Requirement: Put the entries, from the first one through the line containing "point(565,94)", into a two-column CSV headed instruction and response, with one row per entry holding its text and its answer. Enclose each field in quotation marks and replace any line breaks with spaces.

* START Dataset rows *

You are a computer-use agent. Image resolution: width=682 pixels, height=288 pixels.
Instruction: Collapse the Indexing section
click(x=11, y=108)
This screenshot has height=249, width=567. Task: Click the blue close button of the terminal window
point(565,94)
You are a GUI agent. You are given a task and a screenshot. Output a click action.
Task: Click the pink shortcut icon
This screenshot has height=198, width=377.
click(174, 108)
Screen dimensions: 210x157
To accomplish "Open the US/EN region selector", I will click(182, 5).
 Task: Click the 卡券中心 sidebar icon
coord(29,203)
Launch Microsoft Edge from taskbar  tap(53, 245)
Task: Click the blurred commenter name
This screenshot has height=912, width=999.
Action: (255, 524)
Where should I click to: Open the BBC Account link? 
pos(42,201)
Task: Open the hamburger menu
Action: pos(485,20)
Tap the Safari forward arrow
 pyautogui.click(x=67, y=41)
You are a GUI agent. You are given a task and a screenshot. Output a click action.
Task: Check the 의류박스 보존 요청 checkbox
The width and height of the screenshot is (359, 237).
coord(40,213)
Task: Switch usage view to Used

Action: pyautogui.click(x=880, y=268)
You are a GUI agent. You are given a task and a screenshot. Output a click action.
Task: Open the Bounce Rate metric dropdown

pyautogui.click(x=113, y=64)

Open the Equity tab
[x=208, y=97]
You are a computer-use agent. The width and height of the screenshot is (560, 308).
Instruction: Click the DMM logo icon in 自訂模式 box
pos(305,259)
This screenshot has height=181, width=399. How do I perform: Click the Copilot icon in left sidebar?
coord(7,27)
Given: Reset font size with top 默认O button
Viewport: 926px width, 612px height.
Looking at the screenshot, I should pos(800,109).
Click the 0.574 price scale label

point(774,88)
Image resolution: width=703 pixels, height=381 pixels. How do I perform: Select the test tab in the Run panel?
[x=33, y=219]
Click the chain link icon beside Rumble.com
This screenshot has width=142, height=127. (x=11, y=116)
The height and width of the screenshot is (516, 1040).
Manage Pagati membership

* END Dataset rows *

Completed exercise:
instruction,response
"You are a computer-use agent. Image resolution: width=682 pixels, height=288 pixels. Instruction: Collapse the Indexing section","click(x=11, y=108)"
"This screenshot has height=249, width=567. Task: Click the blue close button of the terminal window","point(565,94)"